A smile crossed Kurt's lips, and it occurred to Burt that he honestly wasn't sure the last time he'd seen his kid smile. Actually smile. That was a bad sign, right? "We'll see about that," Kurt replied. "Blaine, this is my father, Burt Hummel. Dad, this is Blaine."  
  
Blaine held out his hand and Burt shook it, sizing up the new kid. "How do you two know each other?"  
  
"He's the lead Warbler, Dad - and he set up my audition," Kurt replied.  
  
Burt nodded solemnly. "Thank you," he said sincerely. He didn't like that some teenager was able to protect his son when he couldn't, but he was willing to forgo pride for something this important.   
  
"Don't worry, I'll look out for him," Blaine replied. He turned to Kurt and added, "I wanted to make sure you got to the office okay. We probably won't have any classes together, unless our schools swap a few sophomore and junior courses, but I have a couple Warblers getting ready to show you around.
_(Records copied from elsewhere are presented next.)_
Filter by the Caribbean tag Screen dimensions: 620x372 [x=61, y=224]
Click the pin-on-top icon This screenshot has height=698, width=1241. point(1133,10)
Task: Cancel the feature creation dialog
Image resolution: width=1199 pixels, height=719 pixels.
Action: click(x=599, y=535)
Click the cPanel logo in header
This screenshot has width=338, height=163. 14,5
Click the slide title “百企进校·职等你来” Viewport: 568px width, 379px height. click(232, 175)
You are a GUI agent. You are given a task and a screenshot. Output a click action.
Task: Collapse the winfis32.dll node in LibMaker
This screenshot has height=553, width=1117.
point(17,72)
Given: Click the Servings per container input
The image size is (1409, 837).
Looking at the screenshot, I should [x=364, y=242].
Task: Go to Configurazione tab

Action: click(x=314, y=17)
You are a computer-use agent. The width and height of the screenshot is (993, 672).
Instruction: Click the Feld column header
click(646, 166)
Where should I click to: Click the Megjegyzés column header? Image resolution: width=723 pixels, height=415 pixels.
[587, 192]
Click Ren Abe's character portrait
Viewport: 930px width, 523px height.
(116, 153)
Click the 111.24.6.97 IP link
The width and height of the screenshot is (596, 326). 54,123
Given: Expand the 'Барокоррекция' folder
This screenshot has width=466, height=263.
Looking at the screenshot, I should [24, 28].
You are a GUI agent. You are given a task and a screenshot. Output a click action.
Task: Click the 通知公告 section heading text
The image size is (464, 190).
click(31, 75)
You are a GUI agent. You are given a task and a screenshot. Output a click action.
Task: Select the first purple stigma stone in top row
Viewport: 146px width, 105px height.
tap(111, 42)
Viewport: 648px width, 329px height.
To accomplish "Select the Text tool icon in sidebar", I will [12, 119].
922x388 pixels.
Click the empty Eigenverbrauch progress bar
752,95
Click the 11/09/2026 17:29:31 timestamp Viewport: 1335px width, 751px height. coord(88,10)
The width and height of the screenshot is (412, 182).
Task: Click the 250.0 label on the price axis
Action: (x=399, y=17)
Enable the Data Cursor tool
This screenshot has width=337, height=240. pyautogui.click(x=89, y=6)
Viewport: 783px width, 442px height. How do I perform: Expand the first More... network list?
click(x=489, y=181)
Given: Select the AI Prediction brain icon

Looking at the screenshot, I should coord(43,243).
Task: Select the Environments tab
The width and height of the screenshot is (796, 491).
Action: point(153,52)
And anything you need...well, I'm pretty easy to find." Kurt grinned, though with a bit of an eye roll like he thought Blaine was just a little bit lame but mostly awesome.   
  
His son looked  _happy_. Normal and happy and relaxed.  
  
As he followed the boys through the main door, Burt tried to remember the last time he'd seen Kurt look like that - like he wasn't worried about everything. Like he wasn't trying to close himself off from the people around him. Definitely before middle school started, he knew that, because that was when Kurt shut out everyone including him. How they were now was a huge improvement compared to the tween years. So that meant probably...there were a few moments here and there after Katie had died, when it was just the two of them and things could stop feeling sad for a few minutes, but otherwise...had Kurt seriously not looked this carefree since he was six, before his mom got sick? That couldn't be true, could it?  
  
Screw all that organic crap Kurt ate - with that kind of stress, his kid would still have a heart attack before he hit 20.  
  
Maybe now that would change. He certainly hoped so.  
  
* * * * *  
  
Kurt was waiting excitedly on Puck's front step when he got home. From the look on his face, Puck had a feeling he was going to be dragged to some self-important diva's sixth consecutive farewell tour. He'd put up with it - maybe, for part of the concert at least - if Kurt looked like that instead of like he was gonna either deck someone or burst into tears.  
  
Okay, probably not. But he'd get Rachel to go with Kurt instead and tell them to have a good time and mean it. And maybe even not roll his eyes.  
  
"Sup?" Puck asked.  
  
"We need to talk. I have news," Kurt replied. He'd never thought it would be possible for Kurt to sound gayer than he did, but it turned out that happy Kurt went from sounding like an uptight priss to sounding like he should be hosting a red carpet interview or something. The change in tone, however, did nothing to make the four words sound any better. Those were the bane of any...relationship. There, he said it. They never meant something good was coming. But seeing no way of getting out of it - absent distracting Kurt with plenty of sex - he led Kurt into the house and upstairs.  
  
Maybe distracting Kurt with sex would be a good plan anyway, right?  
  
He sat on the bed and Kurt took what had become his usual position perched on the edge of the desk chair. Kurt always started out there like he was trying to prove he was at Puck's for more than just fucking, but it never lasted more than ten minutes.  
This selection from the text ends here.